Task item
Among the entries below, only the lines starting at the one with "her (406, 2485)" and ending at the one with "Previous Post (45, 1734)", both included, are to be printed exactly.

Supplied records

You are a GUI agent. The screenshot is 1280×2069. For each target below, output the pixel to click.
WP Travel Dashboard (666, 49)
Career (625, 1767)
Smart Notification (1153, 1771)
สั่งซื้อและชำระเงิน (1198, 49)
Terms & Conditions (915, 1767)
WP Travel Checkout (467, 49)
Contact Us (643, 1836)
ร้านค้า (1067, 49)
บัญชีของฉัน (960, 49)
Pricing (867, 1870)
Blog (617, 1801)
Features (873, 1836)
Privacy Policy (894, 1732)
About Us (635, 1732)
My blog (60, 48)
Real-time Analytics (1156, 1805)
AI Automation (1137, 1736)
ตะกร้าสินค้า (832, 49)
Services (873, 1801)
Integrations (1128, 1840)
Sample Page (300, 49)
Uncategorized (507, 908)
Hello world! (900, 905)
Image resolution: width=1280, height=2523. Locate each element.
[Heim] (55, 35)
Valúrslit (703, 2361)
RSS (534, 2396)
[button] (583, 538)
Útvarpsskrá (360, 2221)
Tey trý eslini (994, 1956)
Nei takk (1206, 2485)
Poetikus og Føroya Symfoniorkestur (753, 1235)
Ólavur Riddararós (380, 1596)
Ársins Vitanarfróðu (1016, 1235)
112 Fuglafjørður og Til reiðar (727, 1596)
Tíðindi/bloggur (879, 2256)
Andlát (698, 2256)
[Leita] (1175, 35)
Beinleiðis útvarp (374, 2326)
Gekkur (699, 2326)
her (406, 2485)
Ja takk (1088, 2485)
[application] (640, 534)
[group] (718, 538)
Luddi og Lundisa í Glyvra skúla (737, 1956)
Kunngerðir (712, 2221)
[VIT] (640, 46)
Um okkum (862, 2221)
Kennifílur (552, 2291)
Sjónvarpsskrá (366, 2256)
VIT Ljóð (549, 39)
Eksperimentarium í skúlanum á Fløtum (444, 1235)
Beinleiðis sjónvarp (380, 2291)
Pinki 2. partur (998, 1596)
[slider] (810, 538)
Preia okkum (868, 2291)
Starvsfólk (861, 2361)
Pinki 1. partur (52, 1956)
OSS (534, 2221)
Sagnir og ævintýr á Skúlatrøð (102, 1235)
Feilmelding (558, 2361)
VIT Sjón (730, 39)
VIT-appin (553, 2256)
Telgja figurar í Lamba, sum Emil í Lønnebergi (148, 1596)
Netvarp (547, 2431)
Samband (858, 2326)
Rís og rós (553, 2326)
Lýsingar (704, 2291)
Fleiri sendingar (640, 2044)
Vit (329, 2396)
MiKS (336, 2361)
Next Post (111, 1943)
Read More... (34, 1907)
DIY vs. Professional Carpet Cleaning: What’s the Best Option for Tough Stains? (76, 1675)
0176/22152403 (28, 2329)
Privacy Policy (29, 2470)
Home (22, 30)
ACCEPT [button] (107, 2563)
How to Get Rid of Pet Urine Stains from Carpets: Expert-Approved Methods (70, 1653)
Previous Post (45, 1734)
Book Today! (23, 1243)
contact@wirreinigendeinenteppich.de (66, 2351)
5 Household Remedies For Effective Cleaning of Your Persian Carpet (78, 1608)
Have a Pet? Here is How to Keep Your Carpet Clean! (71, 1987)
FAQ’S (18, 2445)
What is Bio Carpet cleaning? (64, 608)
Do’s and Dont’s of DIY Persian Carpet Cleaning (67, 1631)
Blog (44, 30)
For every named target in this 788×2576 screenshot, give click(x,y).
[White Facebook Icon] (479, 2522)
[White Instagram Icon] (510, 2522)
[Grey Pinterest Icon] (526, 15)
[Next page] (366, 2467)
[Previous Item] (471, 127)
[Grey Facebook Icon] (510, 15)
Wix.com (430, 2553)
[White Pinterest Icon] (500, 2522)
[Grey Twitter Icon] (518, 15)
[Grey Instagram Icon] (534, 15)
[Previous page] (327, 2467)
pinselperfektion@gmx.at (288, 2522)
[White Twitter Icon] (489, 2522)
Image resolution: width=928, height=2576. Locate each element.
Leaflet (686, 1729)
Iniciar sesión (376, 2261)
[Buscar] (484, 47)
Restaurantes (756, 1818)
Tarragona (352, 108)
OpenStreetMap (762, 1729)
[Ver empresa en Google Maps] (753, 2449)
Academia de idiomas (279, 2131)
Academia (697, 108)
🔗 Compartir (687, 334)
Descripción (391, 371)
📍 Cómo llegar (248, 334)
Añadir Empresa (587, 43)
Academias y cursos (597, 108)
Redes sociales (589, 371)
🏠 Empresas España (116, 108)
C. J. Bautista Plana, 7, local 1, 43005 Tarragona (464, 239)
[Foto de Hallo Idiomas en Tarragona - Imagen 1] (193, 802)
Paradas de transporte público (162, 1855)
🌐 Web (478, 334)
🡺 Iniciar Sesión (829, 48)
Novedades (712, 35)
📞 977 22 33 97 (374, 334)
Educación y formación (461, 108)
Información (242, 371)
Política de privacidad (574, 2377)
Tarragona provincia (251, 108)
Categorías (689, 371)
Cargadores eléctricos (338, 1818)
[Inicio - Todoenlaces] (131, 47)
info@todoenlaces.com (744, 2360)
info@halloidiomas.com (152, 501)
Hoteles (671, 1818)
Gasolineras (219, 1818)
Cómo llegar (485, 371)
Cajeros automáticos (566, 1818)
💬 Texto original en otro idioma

Answer to this problem
her (406, 2485)
Ja takk (1088, 2485)
[application] (640, 534)
[group] (718, 538)
Luddi og Lundisa í Glyvra skúla (737, 1956)
Kunngerðir (712, 2221)
[VIT] (640, 46)
Um okkum (862, 2221)
Kennifílur (552, 2291)
Sjónvarpsskrá (366, 2256)
VIT Ljóð (549, 39)
Eksperimentarium í skúlanum á Fløtum (444, 1235)
Beinleiðis sjónvarp (380, 2291)
Pinki 2. partur (998, 1596)
[slider] (810, 538)
Preia okkum (868, 2291)
Starvsfólk (861, 2361)
Pinki 1. partur (52, 1956)
OSS (534, 2221)
Sagnir og ævintýr á Skúlatrøð (102, 1235)
Feilmelding (558, 2361)
VIT Sjón (730, 39)
VIT-appin (553, 2256)
Telgja figurar í Lamba, sum Emil í Lønnebergi (148, 1596)
Netvarp (547, 2431)
Samband (858, 2326)
Rís og rós (553, 2326)
Lýsingar (704, 2291)
Fleiri sendingar (640, 2044)
Vit (329, 2396)
MiKS (336, 2361)
Next Post (111, 1943)
Read More... (34, 1907)
DIY vs. Professional Carpet Cleaning: What’s the Best Option for Tough Stains? (76, 1675)
0176/22152403 (28, 2329)
Privacy Policy (29, 2470)
Home (22, 30)
ACCEPT [button] (107, 2563)
How to Get Rid of Pet Urine Stains from Carpets: Expert-Approved Methods (70, 1653)
Previous Post (45, 1734)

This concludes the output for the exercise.